Au MIAM de Sète, il y avait Fait Maison, il y aura dorénavant Fait Machine. Car l’ingéniosité humaine n’a point de limites et l’on peut compter sur la sagacité des artistes pour en faire leur miel, telles des abeilles à partir du pollen floral.
En témoignent au demeurant les douze sculptures en impression 3D, intitulées Fractal Flowers, de Miguel Chevalier, toutes en délicatesse et fragilité dans leur meuble de protection translucide. Elles s’inspirent de la nature pour proposer de nouvelles espèces. On est pourtant dans l’artificiel le plus pur, l’artiste pouvant modeler à sa guise des spécimens floraux inédits, par des variations de code. Il les préfère immaculées, ce qui les distingue bien des naturelles. Miguel Chevalier, l’un des initiateurs de cette exposition de création digitale à partir d’outils numériques, nous accueille d’ailleurs, dès l’entrée, avec sa Fenêtre mémoire hexadécimale infinie, carré sombre que viennent illuminer des séries régulières de chiffres et lettres codés, créant une illusion de profondeur.
Comme on le pressent d’emblée, l’art peut s’accommoder de la science et aider l’artisanat à concevoir de l’inattendu. Ensuite, on pénètre un espace où le fantastique va de pair avec le fabuleux : La Mimésis, de Pit Molling, arbore une étrange végétation hybride, à base de bois et d’impression 3D soumis aux assauts de l’acide. Ensuite, c’est le paradis des petites sculptures et de la porcelaine : le concept Fait Machine a été fourni par l’équipe d’enseignants et chercheurs d’un laboratoire artistique de Limoges. On s’étonnera de la grande variété des céramiques réalisées à l’imprimante : Do it yourself, du précurseur Jonathan Keep. Raphaëlle Kerbrat parvient à rendre concrètes nos communications sans fil. Le résultat visuel est étonnant et paradoxalement savoureux, du fait de la suavité des formes accumulées. Les assemblages, plâtre et porcelaine, d’Andréa Rodriguez Víal s’avèrent d’une surprenante variété rythmique. Berdaguer et Péjus n’ont pas leur pareil pour capter, en poésie, le langage des Martiens. Michel Paysant, l’autre instigateur de ce Fait machine, matérialise des lignes de sons sur de simples vases.

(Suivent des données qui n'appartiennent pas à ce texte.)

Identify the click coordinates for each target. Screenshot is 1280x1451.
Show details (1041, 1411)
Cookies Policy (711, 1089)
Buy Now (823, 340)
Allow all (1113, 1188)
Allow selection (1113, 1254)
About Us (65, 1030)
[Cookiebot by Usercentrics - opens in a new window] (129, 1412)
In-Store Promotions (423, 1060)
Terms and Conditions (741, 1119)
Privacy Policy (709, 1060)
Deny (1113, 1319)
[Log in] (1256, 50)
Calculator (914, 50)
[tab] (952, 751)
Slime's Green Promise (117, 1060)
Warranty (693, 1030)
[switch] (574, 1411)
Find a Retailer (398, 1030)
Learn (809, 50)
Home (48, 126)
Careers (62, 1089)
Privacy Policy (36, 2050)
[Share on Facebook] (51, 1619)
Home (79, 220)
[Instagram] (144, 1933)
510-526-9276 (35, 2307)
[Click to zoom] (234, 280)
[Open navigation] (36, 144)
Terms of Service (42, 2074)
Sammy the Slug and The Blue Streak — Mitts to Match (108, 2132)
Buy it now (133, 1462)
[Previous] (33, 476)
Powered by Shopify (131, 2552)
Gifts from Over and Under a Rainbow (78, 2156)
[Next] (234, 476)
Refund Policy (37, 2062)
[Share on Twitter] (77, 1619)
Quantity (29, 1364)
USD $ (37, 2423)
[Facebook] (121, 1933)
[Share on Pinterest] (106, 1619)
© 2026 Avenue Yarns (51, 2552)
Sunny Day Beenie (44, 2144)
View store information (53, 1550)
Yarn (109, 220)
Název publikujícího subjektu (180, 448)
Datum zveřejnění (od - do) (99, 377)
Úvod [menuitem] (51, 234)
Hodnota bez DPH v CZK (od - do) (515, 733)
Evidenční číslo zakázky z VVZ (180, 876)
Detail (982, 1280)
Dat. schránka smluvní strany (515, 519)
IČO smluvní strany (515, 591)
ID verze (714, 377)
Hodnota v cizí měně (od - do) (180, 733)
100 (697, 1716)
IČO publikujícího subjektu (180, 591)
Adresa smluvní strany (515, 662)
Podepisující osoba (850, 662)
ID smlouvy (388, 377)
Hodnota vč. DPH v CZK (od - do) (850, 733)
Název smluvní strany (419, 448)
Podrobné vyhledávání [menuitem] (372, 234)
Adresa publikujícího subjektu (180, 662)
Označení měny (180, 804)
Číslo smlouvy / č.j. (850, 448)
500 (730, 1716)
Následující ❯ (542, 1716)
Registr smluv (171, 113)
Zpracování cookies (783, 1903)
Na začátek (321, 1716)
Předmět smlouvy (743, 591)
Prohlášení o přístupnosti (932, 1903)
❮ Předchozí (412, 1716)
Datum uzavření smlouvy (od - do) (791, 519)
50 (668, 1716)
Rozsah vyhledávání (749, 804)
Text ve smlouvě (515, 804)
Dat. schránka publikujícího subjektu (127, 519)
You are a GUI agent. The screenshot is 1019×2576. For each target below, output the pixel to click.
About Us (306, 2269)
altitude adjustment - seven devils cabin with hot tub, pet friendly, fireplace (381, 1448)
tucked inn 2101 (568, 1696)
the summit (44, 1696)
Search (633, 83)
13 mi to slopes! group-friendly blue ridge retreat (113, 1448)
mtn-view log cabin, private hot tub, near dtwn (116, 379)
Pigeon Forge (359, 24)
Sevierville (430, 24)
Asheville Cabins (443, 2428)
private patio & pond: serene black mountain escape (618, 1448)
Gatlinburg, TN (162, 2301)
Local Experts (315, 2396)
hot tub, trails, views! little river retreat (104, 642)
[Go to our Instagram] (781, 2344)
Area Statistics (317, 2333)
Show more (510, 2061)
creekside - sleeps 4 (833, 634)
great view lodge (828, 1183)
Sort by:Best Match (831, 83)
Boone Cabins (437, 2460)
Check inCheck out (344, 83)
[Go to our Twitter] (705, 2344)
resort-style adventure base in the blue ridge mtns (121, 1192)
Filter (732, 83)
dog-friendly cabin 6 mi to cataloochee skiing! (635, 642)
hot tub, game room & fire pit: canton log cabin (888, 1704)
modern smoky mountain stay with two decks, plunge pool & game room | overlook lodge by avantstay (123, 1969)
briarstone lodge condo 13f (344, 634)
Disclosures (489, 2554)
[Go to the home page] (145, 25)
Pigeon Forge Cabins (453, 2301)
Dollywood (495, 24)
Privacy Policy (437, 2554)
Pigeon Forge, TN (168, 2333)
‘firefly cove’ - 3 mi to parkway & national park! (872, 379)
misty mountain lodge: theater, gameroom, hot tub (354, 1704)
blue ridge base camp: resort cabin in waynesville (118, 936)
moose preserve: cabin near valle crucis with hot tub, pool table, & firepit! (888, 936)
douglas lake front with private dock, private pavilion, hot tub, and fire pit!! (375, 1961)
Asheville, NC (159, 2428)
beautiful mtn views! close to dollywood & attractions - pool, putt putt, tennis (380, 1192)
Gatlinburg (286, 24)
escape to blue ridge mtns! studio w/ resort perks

Camille Reidt s’inspire des graines végétales, Noémie Pilo des haïkus, Boryana Petkova de notre respiration corporelle… Une inventivité à couper le souffle effectivement. Si le rez-de-chaussée nous plonge d’emblée dans un univers du faire numérique, le premier étage propose plutôt des environnements, des machines inventées par les artistes, tout en rendant hommage au métier à tisser et aux premières cartes perforées, ancêtres du code. Ainsi pénètre-t-on le cabinet de toilettes en fil (conducteur de cet étage), tout à claire-voie de Philipp Schaerer et Reto Steiner ; se voit-on confrontés à la machine à tricoter de Varvara & Mar, ou à un prototype de jupe noire conçue par Jeanne Vicerial, grâce à la « tricotisseuse ». On peut s’intéresser aux déformations produites sur la figure de Mickey, par Matthew Plummer Fernandez. Ou sur le passage du virtuel au réel dans l’installation généreuse, colorée, de Laureline Galliot.
L’exposition se clôt symboliquement sur un somptueux tapis suspendu, aux couleurs chatoyantes, de Faig Ahmed qui montre bien l’apport des nouvelles technologies à la tradition, mais on demeure encore dans l’objet concret et sa matérialité… Car sur un écran numérique, des algorithmes génératifs projettent la cosmogonie infinie, d’Antoine Schmitt. Que retenir de tout cela ? Que la création n’est pas forcément un acte solitaire puisqu’il peut s’avérer le fruit d’une réflexion collective. Qu’il ne faut pas avoir peur de la science ni des nouvelles technologies, lesquelles peuvent aider à renouveler les formes traditionnelles, et même ouvrir de nouvelles pistes à l’imaginaire. Enfin que laisser faire à la machine ce qui prendrait un temps non négligeable à l’individu doit être considérée comme une avancée, et pourquoi pas un signe de modestie. Après tout, nous sommes bien au Musée des arts modestes.